## Exercise passage
----------

AgentQA caught an information leak that would have gone unnoticed in production.

## Trace viewer vs demo

You get **one React viewer** (built from [`frontend/`](frontend/); bundled as [`src/agentqa/viewer/index.html`](src/agentqa/viewer/index.html) and included in the wheel).

| Where | Data |
|--------|------|
| **`agentqa view trace.jsonl`**, **`agentqa run … --view`**, **`agentqa export … --format html`** | Your trace is injected as `window.__AGENTQA_DATA__` in the HTML file. |
| **[`docs/index.html`](docs/index.html)** (GitHub Pages home) | Full guide with a **link** to open [`viewer.html`](docs/viewer.html) for the interactive demo. |
| **[`docs/viewer.html`](docs/viewer.html)** | Same React bundle as `agentqa view`; sample data when no trace is injected. |

So: **same shipped UI** — your exports inject real trace JSON; the checked-in **`viewer.html`** uses bundled sample data; the guide **`index.html`** points readers there for the Pages demo.

## Why AgentQA?

----------

## Data to examine
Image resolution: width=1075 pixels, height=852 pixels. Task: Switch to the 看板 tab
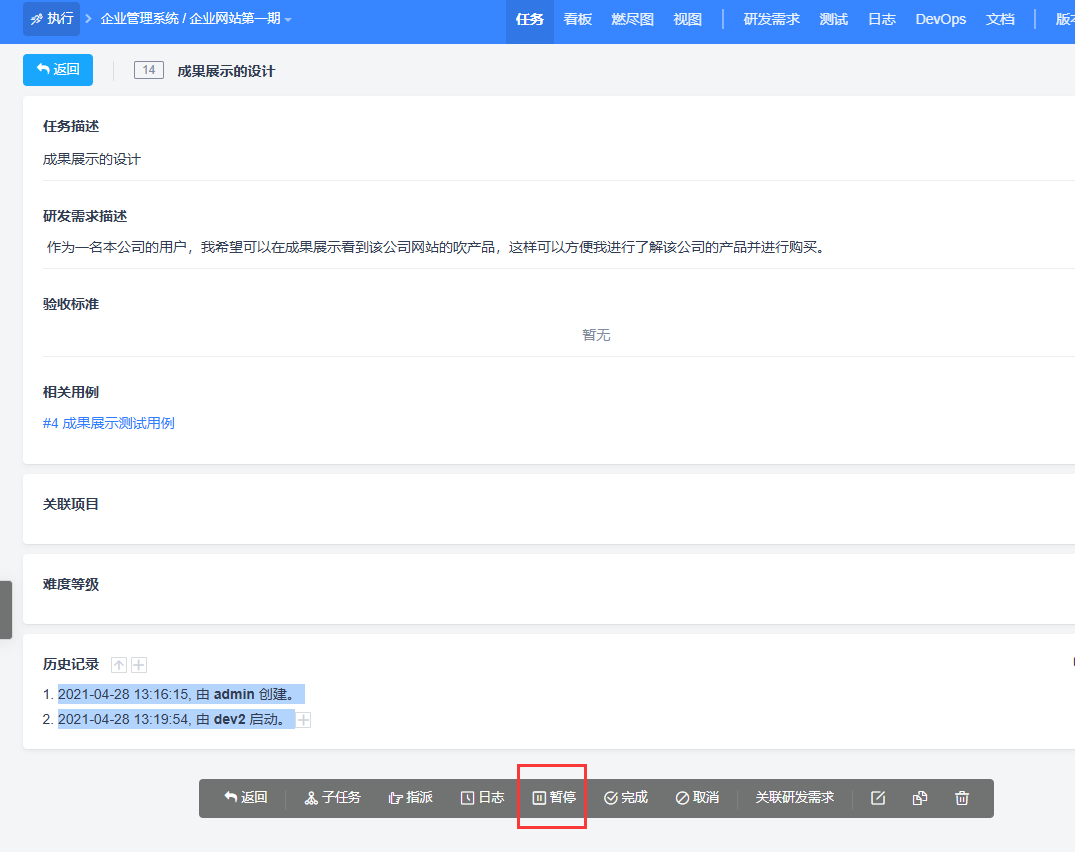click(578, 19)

----------

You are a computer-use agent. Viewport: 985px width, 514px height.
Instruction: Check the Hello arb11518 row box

----------

Please edit the AgentQA text, starting at "You get **one" and ending at "in the wheel).", and give that part again with "React viewer" changed to "web viewer".

## Exercise response
You get **one web viewer** (built from [`frontend/`](frontend/); bundled as [`src/agentqa/viewer/index.html`](src/agentqa/viewer/index.html) and included in the wheel).